Radha Savitala has worked with more than 45 acute care hospitals, medical groups and surgery centers as a healthcare attorney to navigate financing transactions.
Now, she is the co-founder of Tenor Health Foundation, an organization with a mission to rebuild financially distressed hospitals through a community-first, nonprofit model that moves away from top-down expansion and debt-heavy deals. Tenor Health recently acquired a hospital formerly owned by Steward Health Care and plans to acquire three more hospitals in Pennsylvania from Franklin, Tenn.-based Community Health Systems as it looks to offload financially distressed facilities.
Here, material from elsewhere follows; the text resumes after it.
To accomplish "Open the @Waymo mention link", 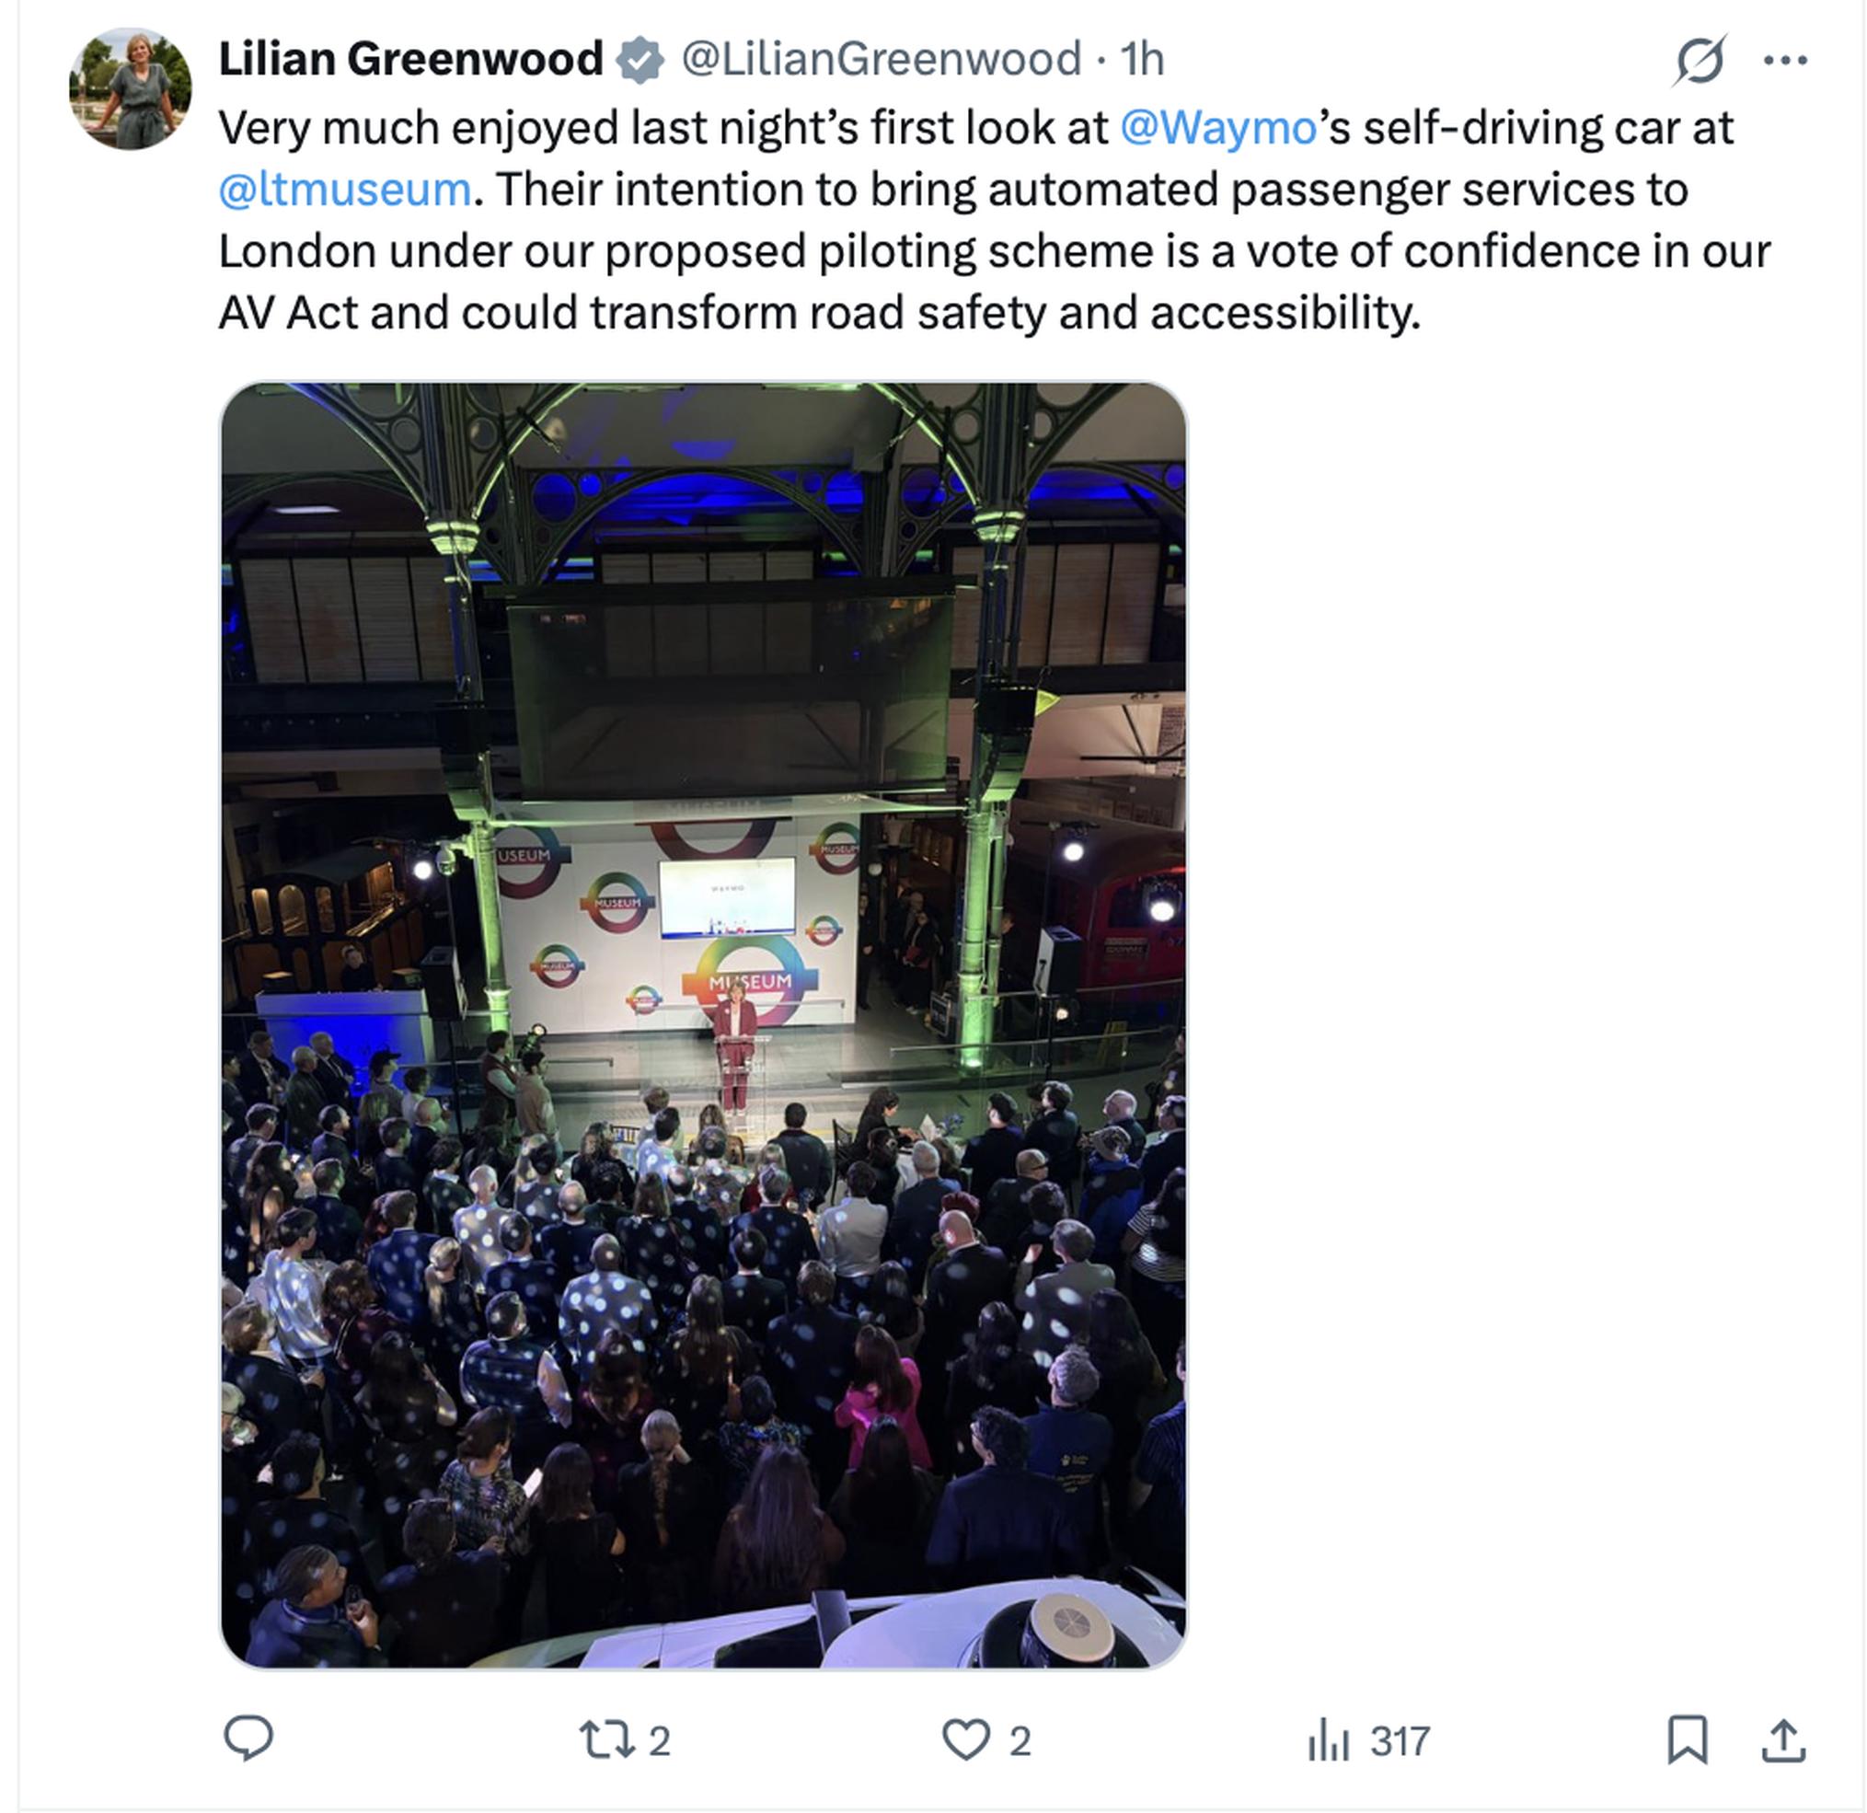I will coord(1218,128).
Ms. Savitala recently joined the “Becker’s Healthcare Podcast” to discuss the move away from traditional acquisition models and how her strategy with Tenor will reshape hospital acquisitions moving forward.
Here are three takeaways from Ms. Savitala’s discussion with Becker’s:
1. Today’s market demands adaptability. “The traditional notion of simply putting ots on a map and acquiring hospitals doesn’t make sense anymore,” Ms. Savitala said. She added that there is a need to operate on a “multifaceted level,” and that the current market requires collaboration with local municipalities, state legislatures and foundations.
2. Pennsylvania has become ground zero for hospital closures. The state leads the country in hospital closures in 2025. Of the 22 hospital closures Becker’s has reported on in 2025, four were in Pennsylvania. According to Ms. Savitala, there are several reasons for this:
“First, the state has a higher number of hospitals than many others — that’s a big factor,” she said. “Second, if you look back at the acquisitions that happened about 10 to 15 years ago, we’ve seen that some systems likely overpaid. Once they hit their expected rate of return, we started to see a wave of divestitures and exits.”
Medicaid presents another issue, as reimbursements for acute care in Pennsylvania are not “strong,” Ms. Savitala said. While the state does reimburse relatively well for behavioral health, “Medicaid alone can’t sustain these hospitals,” she added. She noted that this is why it’s vital to look at patient mix and ensure that contract negotiations support the goal of staying local.
“You also have to assess which service lines are truly sustainable for the community,” she said. “A strong local healthcare market is essential. When you have that market share, you’re more likely to achieve economies of scale and negotiate more favorable managed care agreements to help offset low Medicaid rates. Ultimately, you need hands-on leadership that understands both the health of the hospital and the broader needs of the community.”
3. Response to recent federal policy shifts. President Donald Trump recently revoked an executive order on competition, with the rollback expected to reduce red tape and scrutiny surrounding healthcare mergers and acquisitions.
Ms. Savitala posits that regulators will still be mindful of competition, given that the FTC still monitored and cracked down on some deals during the first Trump administration. Furthermore, the rollback could contribute to what Ms. Savitala identified a harmful trend of healthcare systems becoming highly powerful and concentrated in a specific area, which has led to higher costs and diminished care quality, among other concerns.
“That’s why communities really need to advocate for themselves. They should be saying, ‘Hey, we need two hospitals. We need competition,'” she said. “Because at the end of the day, no patient wants to be funneled into a large tertiary academic medical center with long wait times and months-long delays for primary care appointments. It just doesn’t work for them anymore. I think communities are going to stay very alert, especially when it comes to service reductions in their region.”